SRU-HvJ-2022-22

  • Instantie Hof van Justitie
  • Zaaknummer 17/2022
  • Uitspraakdatum 09 maart 2022
  • Publicatiedatum 27 maart 2023
  • Rechtsgebied Strafrecht
  • Inhoudsindicatie

    De bijzondere voorwaarde moet inhoud geven aan de voorwaardelijke veroordeling en is en blijft daarmee onlosmakelijk verbonden.

    De toepassing van bijzondere voorwaarden bij geheel of gedeeltelijke voorwaardelijke veroordelingen dient twee doelen. Enerzijds probeert men door middel van gedragsbeïnvloeding recidive te voorkomen, anderzijds probeert men de veroordeelde zo lang mogelijk buiten de gevangenis te houden. Een bijzondere voorwaarde dient het gedrag van de veroordeelde te betreffen.
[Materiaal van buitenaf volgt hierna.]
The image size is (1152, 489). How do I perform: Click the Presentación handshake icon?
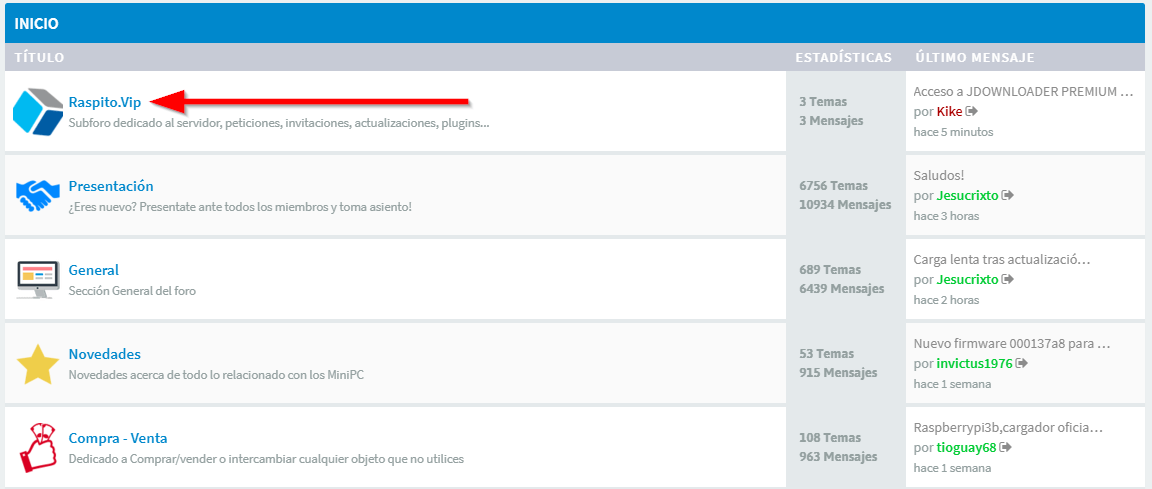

Als zodanig kunnen worden aangemerkt voorwaarden die strekken ter bevordering van een goed levensgedrag van de veroordeelde of die een gedraging betreffen waartoe hij uit een oogpunt van maatschappelijke betamelijkheid gehouden moet worden geacht (HR 6 november 2007, ECLI:NL:HR:2007:BA7918, NJ 2008/33).
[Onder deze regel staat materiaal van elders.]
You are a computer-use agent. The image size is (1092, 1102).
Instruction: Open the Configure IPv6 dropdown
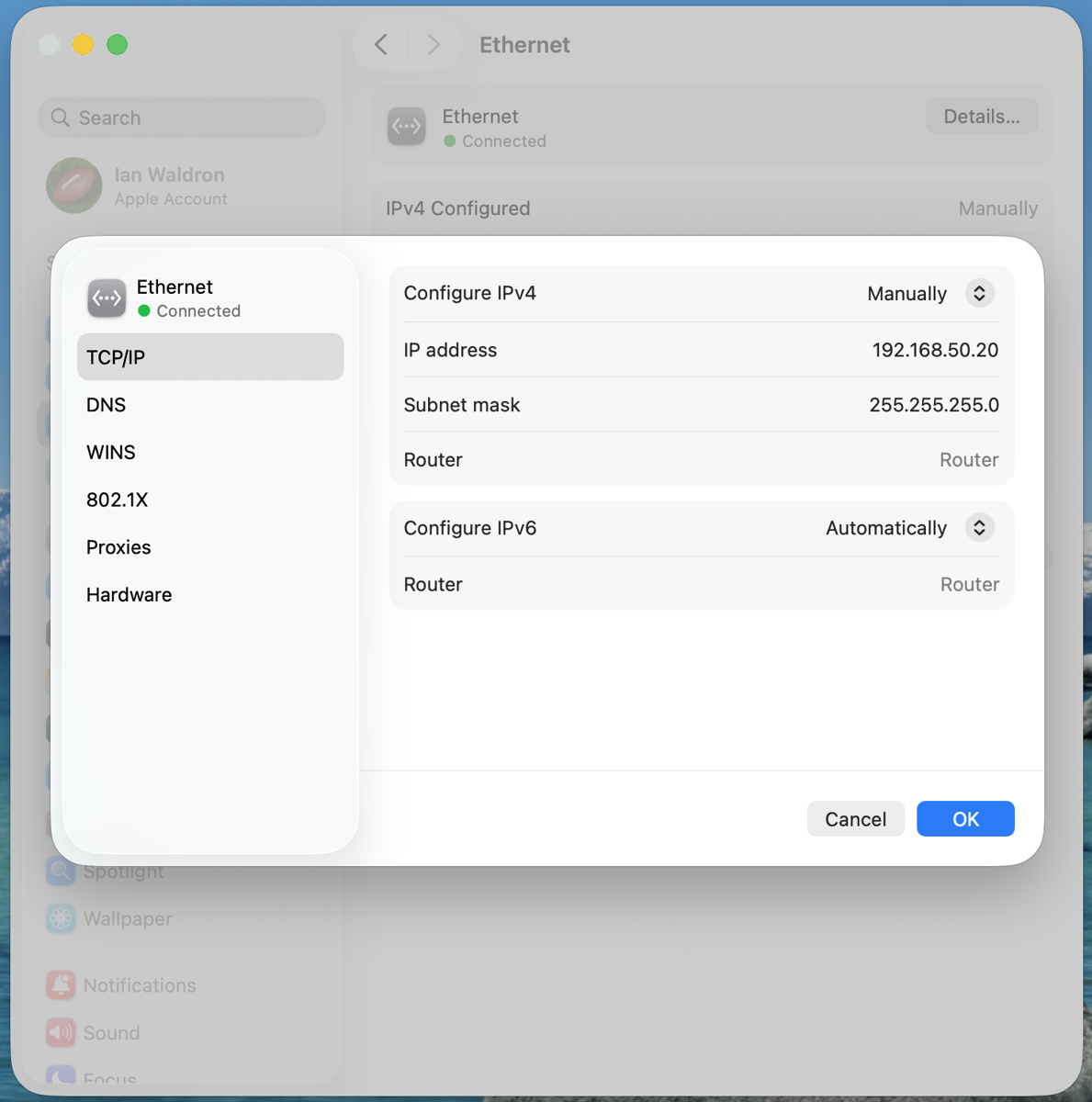[979, 528]
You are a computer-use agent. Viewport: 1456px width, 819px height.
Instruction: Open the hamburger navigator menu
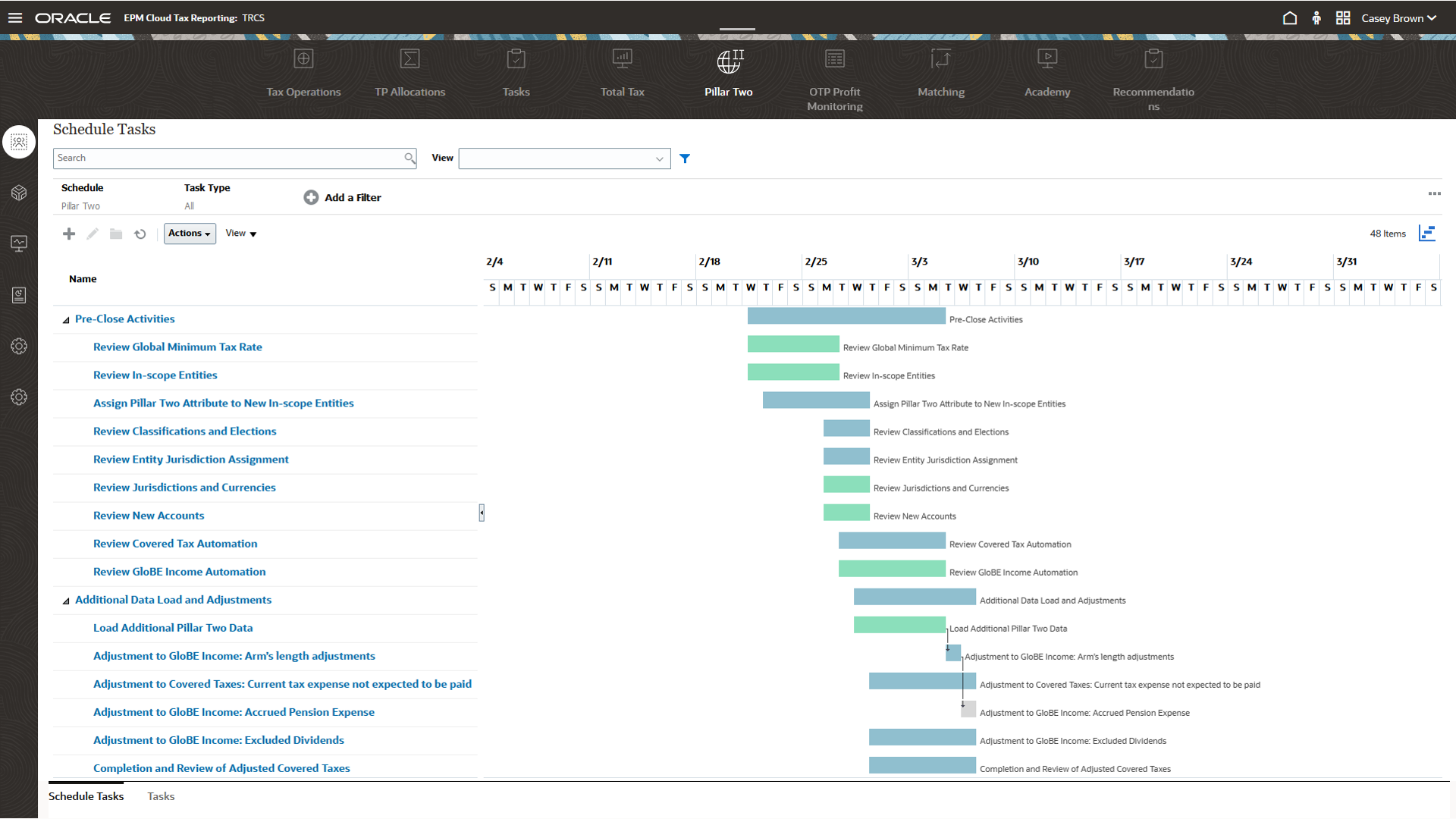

    Het is het Hof gebleken dat de Kantonrechter een bijzondere voorwaarde heeft verbonden aan een onvoorwaardelijke gevangenisstraf. Het Hof zal dit verbeteren en bepalen dat de veroordeelde zich gedurende zijn detentie zal laten begeleiden door een deskundige van het Bureau Alcohol en Drugs van het Psychiatrisch Centrum Suriname en draagt het Bureau Alcohol en Drugs van het Psychiatrisch Centrum Suriname op om aan de veroordeelde ter zake van de naleving van deze bepaling hulp en steun te verlenen overeenkomstig artikel 20 van het Wetboek van Strafrecht. Het beroepen vonnis kan ten aanzien van de bijzondere voorwaarde derhalve niet in stand blijven en zal worden vernietigd.

Uitspraak

Vonnisnummer: 17/2022
Uitspraak: 09 maart 2022
Parketnummer: 1-1-05298
VERSTEK

APPÈLSTRAFKAMER

Het Hof van Justitie van Suriname

Gezien de stukken van het geding, waaronder het in afschrift overgelegde vonnis van de Kantonrechter in het Derde Kanton gewezen op 29 maart 2019 en uitgesproken tegen de verdachte:

[verdachte] alias [bijnaam verdachte], geboren op [datum] te [plaats], van beroep operator en wonende aan de [adres] in het district [district], thans in vrijheid verkerend.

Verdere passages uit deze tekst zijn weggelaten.